Segment Start: Material shown
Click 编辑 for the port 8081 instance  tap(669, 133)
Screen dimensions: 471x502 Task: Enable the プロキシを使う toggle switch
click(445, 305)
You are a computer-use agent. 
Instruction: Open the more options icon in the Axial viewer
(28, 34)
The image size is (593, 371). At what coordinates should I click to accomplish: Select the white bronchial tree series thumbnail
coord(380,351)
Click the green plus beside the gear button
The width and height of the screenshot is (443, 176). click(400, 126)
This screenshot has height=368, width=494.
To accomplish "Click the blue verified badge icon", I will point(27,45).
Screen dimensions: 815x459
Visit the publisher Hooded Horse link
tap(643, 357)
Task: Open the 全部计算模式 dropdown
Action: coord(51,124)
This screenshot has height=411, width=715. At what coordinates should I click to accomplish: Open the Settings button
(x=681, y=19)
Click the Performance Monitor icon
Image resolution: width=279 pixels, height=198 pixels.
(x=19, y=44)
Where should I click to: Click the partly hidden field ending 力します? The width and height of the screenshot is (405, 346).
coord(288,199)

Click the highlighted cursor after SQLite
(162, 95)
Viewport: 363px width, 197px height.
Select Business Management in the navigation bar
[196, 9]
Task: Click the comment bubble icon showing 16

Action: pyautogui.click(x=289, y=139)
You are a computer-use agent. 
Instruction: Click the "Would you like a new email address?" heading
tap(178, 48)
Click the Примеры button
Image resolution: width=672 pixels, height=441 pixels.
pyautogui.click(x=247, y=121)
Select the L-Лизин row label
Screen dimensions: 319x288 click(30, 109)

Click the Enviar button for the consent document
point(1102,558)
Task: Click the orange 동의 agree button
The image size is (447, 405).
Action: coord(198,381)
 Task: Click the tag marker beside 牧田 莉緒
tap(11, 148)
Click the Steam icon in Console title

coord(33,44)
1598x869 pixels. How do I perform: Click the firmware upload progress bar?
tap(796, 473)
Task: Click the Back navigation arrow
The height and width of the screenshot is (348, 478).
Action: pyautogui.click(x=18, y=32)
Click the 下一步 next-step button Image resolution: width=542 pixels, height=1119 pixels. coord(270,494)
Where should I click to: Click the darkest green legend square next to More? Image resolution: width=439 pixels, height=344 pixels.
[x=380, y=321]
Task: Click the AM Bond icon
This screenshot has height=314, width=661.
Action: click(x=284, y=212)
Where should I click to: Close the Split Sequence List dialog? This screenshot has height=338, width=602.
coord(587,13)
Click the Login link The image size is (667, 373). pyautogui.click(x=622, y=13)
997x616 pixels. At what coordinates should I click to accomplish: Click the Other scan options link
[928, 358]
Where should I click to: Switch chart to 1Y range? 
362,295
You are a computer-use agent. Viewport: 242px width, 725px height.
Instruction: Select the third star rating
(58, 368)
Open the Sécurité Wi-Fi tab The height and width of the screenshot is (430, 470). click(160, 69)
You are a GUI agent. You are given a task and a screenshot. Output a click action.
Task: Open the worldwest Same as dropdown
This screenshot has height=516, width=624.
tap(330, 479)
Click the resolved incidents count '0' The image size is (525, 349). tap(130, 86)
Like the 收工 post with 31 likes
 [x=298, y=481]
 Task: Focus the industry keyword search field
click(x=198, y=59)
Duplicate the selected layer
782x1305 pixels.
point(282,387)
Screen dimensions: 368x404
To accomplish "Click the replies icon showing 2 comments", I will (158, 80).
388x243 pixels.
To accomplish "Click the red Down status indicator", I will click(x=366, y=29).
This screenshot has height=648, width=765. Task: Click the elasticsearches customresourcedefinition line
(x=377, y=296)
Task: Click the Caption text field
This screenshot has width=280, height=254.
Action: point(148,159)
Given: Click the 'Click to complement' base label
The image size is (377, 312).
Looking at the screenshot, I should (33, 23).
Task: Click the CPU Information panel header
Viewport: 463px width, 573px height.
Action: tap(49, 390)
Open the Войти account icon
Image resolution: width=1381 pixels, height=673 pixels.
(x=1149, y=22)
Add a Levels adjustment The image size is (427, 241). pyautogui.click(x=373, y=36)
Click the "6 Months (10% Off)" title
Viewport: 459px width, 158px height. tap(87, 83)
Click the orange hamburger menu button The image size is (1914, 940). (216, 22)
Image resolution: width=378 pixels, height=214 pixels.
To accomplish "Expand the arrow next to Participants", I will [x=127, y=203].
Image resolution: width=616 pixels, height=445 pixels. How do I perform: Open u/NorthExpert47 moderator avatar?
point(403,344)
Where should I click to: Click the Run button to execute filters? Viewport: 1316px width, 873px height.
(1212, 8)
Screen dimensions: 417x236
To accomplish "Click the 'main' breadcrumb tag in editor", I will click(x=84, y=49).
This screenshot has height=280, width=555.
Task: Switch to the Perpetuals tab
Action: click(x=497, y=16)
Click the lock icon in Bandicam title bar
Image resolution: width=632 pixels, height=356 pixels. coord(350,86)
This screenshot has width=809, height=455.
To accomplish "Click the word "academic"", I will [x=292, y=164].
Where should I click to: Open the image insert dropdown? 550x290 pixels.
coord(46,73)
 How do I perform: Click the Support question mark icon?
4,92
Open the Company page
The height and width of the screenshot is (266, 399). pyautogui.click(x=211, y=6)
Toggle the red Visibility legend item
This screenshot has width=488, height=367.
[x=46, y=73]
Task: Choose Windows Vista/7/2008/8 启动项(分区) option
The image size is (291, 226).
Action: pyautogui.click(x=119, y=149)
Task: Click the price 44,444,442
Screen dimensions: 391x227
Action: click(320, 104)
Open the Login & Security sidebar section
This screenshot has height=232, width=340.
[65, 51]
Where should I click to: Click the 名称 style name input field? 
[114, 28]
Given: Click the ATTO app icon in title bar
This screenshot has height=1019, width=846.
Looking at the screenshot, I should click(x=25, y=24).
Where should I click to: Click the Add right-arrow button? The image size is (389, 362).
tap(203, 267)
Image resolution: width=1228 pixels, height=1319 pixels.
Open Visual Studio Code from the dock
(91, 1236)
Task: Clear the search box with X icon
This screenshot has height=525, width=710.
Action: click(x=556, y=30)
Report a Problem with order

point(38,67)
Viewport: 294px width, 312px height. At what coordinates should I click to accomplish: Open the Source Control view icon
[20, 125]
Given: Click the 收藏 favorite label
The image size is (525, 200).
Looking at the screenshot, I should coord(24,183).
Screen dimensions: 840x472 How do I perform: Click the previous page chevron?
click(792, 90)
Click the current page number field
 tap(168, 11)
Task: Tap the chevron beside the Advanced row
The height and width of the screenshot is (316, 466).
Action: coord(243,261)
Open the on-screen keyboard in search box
Segment End: Material shown
● **Exercise objective**: The listing above holds a line with "Where should I click to: Click the Add" and a line with "Task: Clear the search box with X icon". Print the stretch from the first through the second, exactly and alone.

● **Result of the task**:
Where should I click to: Click the Add right-arrow button? The image size is (389, 362).
tap(203, 267)
Image resolution: width=1228 pixels, height=1319 pixels.
Open Visual Studio Code from the dock
(91, 1236)
Task: Clear the search box with X icon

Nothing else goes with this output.